Résolution ResDH(2001)77
relative à l’arrêt de la Cour européenne des Droits de l’Homme
du 9 janvier 2001
dans l’affaire Sahli contre la Belgique
(adoptée par le Comité des Ministres le 26 juin 2001,
lors de la 757e réunion des Délégués des Ministres)
Le Comité des Ministres, en vertu de l’article 46, paragraphe 2, de la Convention de sauvegarde des Droits de l’Homme et des Libertés fondamentales telle qu’amendée par le Protocole n° 11 (ci-après dénommée «la Convention»),
Vu l’arrêt définitif de la Cour européenne des Droits de l’Homme rendu le 9 janvier 2001 dans l’affaire Sahli et transmis à la même date au Comité des Ministres en vertu de l’article 46 de la Convention ;
Rappelant qu’à l’origine de cette affaire se trouve une requête (n° 38707/97) dirigée contre la Belgique, introduite devant la Commission européenne des Droits de l’Homme le 23 octobre 1997 en vertu de l’ancien article 25 de la Convention, par M. Mohammed Sahli, ressortissant algérien, et que la Cour, saisie de l’affaire en vertu de l’article 5, paragraphe 2, du Protocole n° 11, a déclaré recevable le grief selon lequel la mesure d’expulsion prise à l’encontre du requérant serait contraire aux articles 3 et 8 de la Convention ;
Considérant que dans son arrêt du 9 janvier 2001 la Cour, ayant pris acte d’un règlement amiable auquel avaient abouti le gouvernement de l’Etat défendeur et le requérant, et s’étant assuré que le règlement s’inspirait du respect des droits de l’homme tel que défini dans la Convention ou ses Protocoles, a décidé, à l’unanimité, de la rayer du rôle et a pris note de l’engagement des parties de ne pas demander le renvoi de l’affaire devant la Grande Chambre ;
Considérant qu’aux termes du règlement amiable, il a été convenu que le Gouvernement de la Belgique retirerait la décision incriminée (arrêté royal d’expulsion du 21 octobre 1994) frappant le requérant dans un délai de trois mois à dater de la notification de l’arrêt de la Cour et qu’un titre d’établissement (soit une carte d’identité d’étranger) d’une durée de validité de 5 ans automatiquement prorogeable lui serait délivré ;
Rappelant que l’article 44, paragraphe 2, du Règlement de la Cour prévoit que la radiation du rôle donne lieu à un arrêt qui, une fois final, est communiqué par le Président au Comité des Ministres pour lui permettre de surveiller, conformément à l’article 46, paragraphe 2, de la Convention, l’exécution des engagements auxquels ont pu être subordonnés le désistement ou la solution du litige ;
Vu les Règles adoptées par le Comité des Ministres relatives à l’application de l’article 46, paragraphe 2, de la Convention ;
S’étant assuré que, dans le délai prévu par les termes du règlement amiable, le gouvernement de l’Etat défendeur a pris, en faveur du requérant, les mesures auxquelles il s’était engagé au terme de ce règlement amiable (voir l’annexe à la résolution),
Déclare, après avoir pris connaissance des informations fournies par le Gouvernement de la Belgique, qu’il a rempli ses fonctions en vertu de l’article 46, paragraphe 2, de la Convention dans la présente affaire.
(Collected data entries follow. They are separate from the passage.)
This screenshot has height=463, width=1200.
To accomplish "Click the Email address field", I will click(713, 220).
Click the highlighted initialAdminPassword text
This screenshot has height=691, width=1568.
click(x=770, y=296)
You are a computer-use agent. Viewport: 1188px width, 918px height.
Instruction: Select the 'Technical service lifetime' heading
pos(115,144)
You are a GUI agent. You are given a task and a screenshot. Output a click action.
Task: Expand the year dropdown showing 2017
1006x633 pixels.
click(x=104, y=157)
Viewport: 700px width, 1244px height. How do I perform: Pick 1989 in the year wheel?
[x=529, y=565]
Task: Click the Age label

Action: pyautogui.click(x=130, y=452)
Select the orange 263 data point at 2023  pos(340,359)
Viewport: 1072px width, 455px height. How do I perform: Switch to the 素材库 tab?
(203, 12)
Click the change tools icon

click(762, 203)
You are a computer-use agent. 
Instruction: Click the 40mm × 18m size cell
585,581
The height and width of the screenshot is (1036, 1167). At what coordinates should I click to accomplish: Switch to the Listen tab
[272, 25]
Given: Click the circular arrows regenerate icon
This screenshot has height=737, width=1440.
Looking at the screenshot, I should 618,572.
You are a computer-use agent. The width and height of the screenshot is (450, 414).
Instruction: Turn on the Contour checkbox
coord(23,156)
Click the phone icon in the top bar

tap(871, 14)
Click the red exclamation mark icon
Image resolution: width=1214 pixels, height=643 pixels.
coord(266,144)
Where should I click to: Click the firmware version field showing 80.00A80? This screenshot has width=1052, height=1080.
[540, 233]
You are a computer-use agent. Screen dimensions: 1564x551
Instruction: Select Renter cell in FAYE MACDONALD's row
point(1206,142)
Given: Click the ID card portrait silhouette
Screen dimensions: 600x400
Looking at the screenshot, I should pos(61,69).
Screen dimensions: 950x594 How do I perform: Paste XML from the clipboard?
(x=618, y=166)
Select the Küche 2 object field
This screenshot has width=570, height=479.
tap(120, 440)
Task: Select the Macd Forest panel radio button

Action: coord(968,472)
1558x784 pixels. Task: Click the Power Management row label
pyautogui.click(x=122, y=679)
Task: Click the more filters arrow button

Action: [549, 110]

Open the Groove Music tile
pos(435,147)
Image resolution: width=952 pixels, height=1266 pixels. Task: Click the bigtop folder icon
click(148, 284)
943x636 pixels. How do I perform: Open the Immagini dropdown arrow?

Annexe à la Résolution ResDH(2001)77
Informations fournies par le Gouvernement de la Belgique
lors de l’examen de l’affaire Sahli
par le Comité des Ministres
Le 17 septembre 2000, le Ministre de l’intérieur a pris un arrêté royal retirant l’arrêté royal d’expulsion frappant M. Sahli. Une nouvelle carte d’identité d’étranger d’une durée de validité de 5 ans automatiquement prorogeable a été délivrée au requérant qui a, par ailleurs, été réinscrit sur les registres de la population de Schaarbeek, ville où il réside.
Le Gouvernement de la Belgique estime donc qu’il a rempli les engagements auxquels était subordonné le règlement amiable.